DATA SUPPLIED
——————

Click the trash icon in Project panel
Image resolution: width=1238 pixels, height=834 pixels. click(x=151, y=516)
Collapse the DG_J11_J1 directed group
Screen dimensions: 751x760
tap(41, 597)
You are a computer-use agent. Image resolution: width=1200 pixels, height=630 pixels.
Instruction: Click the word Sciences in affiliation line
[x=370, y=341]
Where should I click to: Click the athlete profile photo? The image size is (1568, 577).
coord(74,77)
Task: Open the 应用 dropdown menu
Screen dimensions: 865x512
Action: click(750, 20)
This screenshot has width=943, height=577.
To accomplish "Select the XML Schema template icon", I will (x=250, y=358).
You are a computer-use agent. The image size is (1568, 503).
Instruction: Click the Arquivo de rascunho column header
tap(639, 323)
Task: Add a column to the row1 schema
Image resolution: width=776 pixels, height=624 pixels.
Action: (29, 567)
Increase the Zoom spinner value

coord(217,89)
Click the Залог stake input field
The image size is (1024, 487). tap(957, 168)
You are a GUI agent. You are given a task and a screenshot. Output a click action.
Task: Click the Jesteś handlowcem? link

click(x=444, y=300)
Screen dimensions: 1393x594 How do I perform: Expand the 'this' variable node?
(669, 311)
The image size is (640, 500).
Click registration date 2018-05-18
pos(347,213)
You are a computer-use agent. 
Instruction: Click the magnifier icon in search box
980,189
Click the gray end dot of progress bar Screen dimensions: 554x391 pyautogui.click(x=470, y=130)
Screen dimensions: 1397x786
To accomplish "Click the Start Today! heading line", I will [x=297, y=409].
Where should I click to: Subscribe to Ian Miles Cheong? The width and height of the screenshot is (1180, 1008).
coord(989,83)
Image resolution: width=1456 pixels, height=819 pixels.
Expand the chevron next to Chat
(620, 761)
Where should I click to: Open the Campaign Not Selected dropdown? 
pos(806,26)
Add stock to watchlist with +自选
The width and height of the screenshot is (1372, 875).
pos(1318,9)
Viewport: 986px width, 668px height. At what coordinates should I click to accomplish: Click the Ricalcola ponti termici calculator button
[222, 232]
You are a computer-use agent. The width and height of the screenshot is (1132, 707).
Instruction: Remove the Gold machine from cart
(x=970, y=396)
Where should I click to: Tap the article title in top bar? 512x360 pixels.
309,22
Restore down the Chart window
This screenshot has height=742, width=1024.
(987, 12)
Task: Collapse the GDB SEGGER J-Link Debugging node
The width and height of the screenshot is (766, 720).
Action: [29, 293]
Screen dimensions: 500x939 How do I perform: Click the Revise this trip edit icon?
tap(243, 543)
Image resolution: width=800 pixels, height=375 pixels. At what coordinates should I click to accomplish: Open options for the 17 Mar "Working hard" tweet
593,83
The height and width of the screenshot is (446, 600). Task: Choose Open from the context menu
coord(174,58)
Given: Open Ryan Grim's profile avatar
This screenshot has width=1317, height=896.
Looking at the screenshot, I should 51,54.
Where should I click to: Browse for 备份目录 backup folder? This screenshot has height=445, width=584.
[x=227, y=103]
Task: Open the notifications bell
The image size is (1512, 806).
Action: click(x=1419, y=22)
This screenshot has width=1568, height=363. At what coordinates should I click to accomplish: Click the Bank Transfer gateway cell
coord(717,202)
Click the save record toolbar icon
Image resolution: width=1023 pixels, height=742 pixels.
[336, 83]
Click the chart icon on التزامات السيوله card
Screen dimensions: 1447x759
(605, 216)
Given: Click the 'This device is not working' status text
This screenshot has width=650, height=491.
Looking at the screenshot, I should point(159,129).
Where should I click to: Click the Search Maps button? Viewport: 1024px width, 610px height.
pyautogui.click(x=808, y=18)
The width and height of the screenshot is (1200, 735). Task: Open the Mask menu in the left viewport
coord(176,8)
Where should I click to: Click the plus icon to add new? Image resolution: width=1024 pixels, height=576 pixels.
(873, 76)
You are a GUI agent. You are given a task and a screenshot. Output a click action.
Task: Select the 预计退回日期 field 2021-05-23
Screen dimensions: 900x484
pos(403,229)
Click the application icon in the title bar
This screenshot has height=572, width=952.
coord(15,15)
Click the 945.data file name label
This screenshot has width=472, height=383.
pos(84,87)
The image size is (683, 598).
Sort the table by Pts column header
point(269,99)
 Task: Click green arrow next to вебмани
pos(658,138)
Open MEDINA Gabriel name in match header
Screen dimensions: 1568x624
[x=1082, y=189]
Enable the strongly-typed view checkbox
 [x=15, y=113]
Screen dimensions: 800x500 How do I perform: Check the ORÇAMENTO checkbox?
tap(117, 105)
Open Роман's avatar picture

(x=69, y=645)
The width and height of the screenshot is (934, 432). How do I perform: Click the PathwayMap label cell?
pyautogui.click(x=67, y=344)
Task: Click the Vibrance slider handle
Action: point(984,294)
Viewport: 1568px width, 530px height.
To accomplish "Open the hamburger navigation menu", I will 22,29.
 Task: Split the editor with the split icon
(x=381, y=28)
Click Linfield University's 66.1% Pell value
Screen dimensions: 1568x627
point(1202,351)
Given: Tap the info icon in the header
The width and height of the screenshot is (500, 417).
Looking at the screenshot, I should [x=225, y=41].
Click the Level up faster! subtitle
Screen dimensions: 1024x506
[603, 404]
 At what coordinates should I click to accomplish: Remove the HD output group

——————

WHAT YOU SHOULD DO
Beginning with the line that contains "Screen dimensions: 800x500", repeat every line through the end of the records and nothing more.

TASK RESPONSE
Screen dimensions: 800x500 How do I perform: Check the ORÇAMENTO checkbox?
tap(117, 105)
Open Роман's avatar picture

(x=69, y=645)
The width and height of the screenshot is (934, 432). How do I perform: Click the PathwayMap label cell?
pyautogui.click(x=67, y=344)
Task: Click the Vibrance slider handle
Action: point(984,294)
Viewport: 1568px width, 530px height.
To accomplish "Open the hamburger navigation menu", I will 22,29.
 Task: Split the editor with the split icon
(x=381, y=28)
Click Linfield University's 66.1% Pell value
Screen dimensions: 1568x627
point(1202,351)
Given: Tap the info icon in the header
The width and height of the screenshot is (500, 417).
Looking at the screenshot, I should [x=225, y=41].
Click the Level up faster! subtitle
Screen dimensions: 1024x506
[603, 404]
 At what coordinates should I click to accomplish: Remove the HD output group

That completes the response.